Well, there goes another “coaster”.

While I love the world of ‘Chew’ that Layman and Guillory have created, I do find that they coast a lot. Sure, the series is episodic, and that means that some parts have little meaning in the grand scheme of things, but I wish that they didn’t get so distracted sometimes.

Case-in-point, Volume 6 of ‘Chew’ – otherwise known as “Space Cakes”.

By the end of “Major League Chew“, the last installment in the Eisner Award-winning series, Chu was left debilitated, comatose from severe beatings that he took at the hands of his kidnappers. Much of that book revolved around his colleagues and friends’ attempts at saving him.

Now, on life support in a hospital, he becomes sidelined for the duration of the book. Frankly, I appreciate the fact that Layman and Guillory decided not to make him more superhuman than he already is – main characters often bounce back quickly from a lot of trauma.
-------------------------
### WORK TO COMPLETE
• A. Write out the passage from the review, beginning at the words "Well, there goes" and stopping after the words "so distracted sometimes.".
• B. Answer these questions from the review:
(i) What other name does Volume 6 of 'Chew' go by?
(ii) What award has the series won?
(iii) Where is Chu at the start of this book?

### SUPPLIED DATA
-------------------------
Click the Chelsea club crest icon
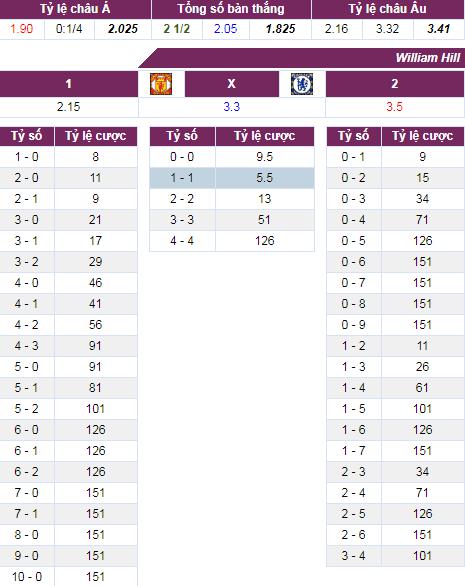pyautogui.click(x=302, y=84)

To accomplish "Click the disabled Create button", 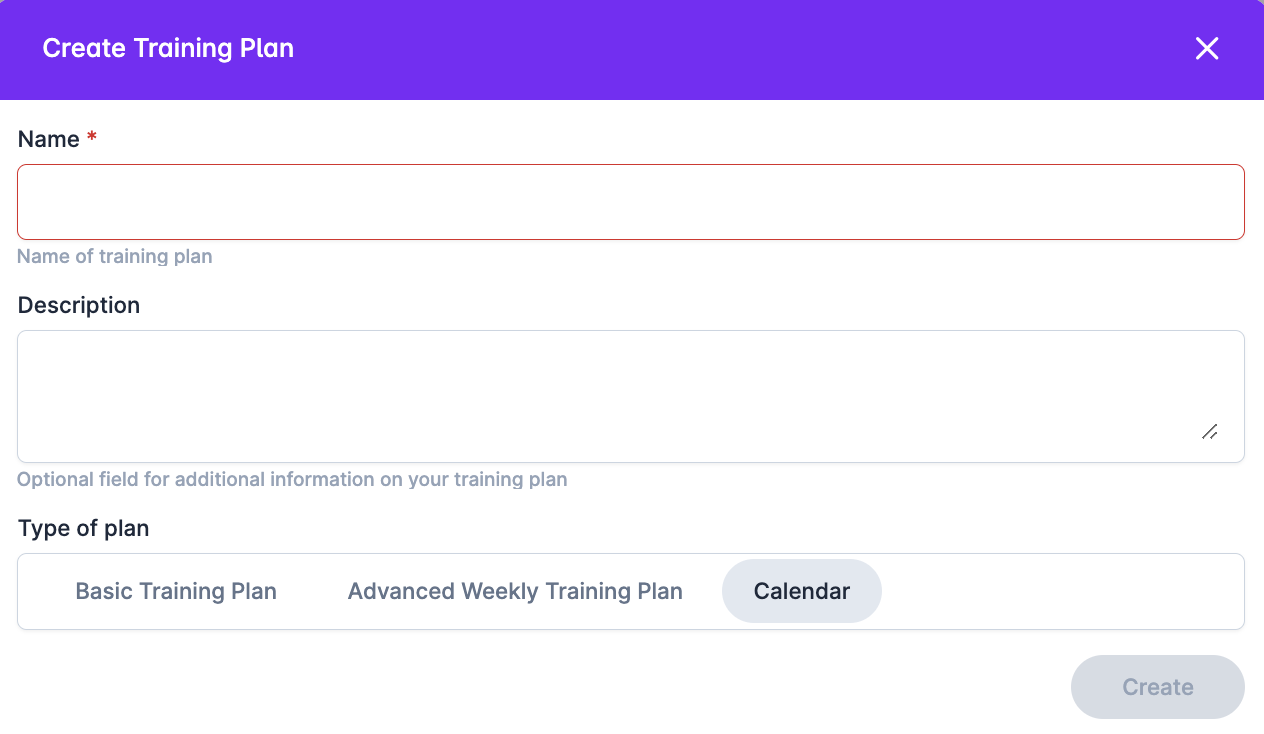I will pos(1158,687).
-------------------------
### ANSWER SET
• A.
Well, there goes another “coaster”.

While I love the world of ‘Chew’ that Layman and Guillory have created, I do find that they coast a lot. Sure, the series is episodic, and that means that some parts have little meaning in the grand scheme of things, but I wish that they didn’t get so distracted sometimes.

• B.
(i) "Space Cakes"
(ii) The Eisner Award
(iii) On life support in a hospital